Summary
Tuning speculative decoding using Llama 3 8B as the draft model and Llama 3 70B as the target to reduce decode latency. Measured performance at different batch sizes, number of speculative tokens, and tasks.
What I Did
- Set up speculative decoding with Llama 3 8B as the draft model and Llama 3 70B as the target.
- Tuned the number of speculative tokens from 3 to 10 and measured acceptance rate and latency.

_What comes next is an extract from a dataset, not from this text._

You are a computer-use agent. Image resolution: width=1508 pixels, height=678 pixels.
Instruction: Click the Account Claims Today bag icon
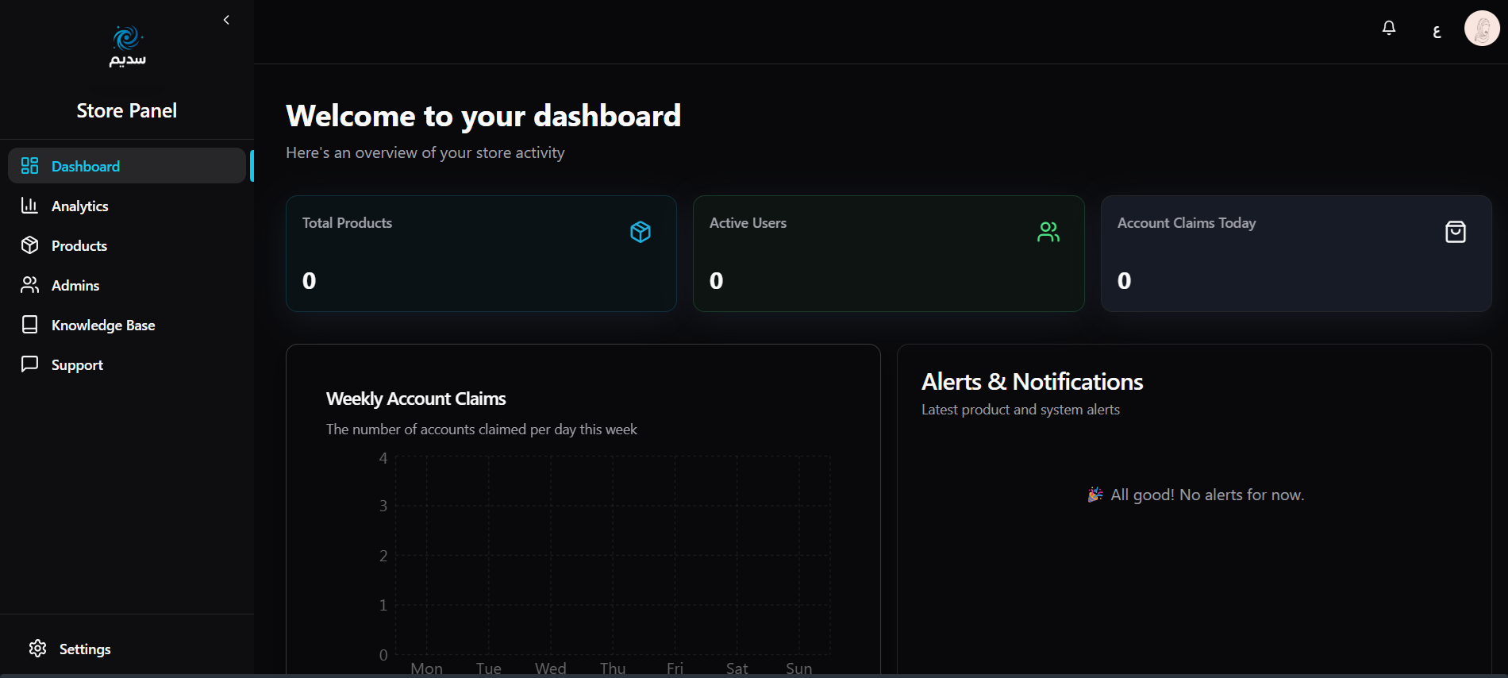click(1455, 232)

- Compared speculative decoding vs standard autoregressive at batch sizes 1, 4, 8.
Commands Used
`trtllm-build --checkpoint_dir ./llama3-70b --spec_decode_mode draft_target --draft_model_dir ./llama3-8b --num_draft_tokens 5`
`python spec_decode_bench.py --target llama3-70b --draft llama3-8b --num_spec_tokens 5 --batch_size 1 --output_len 256`
`python acceptance_rate_eval.py --dataset humaneval --spec_tokens 5`
Lessons Learned
- Speculative decoding is a latency optimization, not a throughput optimization.
- Draft and target models should share vocabulary and have similar output distributions.
- The sweet spot for num_spec_tokens is typically between 4-6, but can vary by task type.
- Only use speculative decoding for interactive, latency-sensitive applications.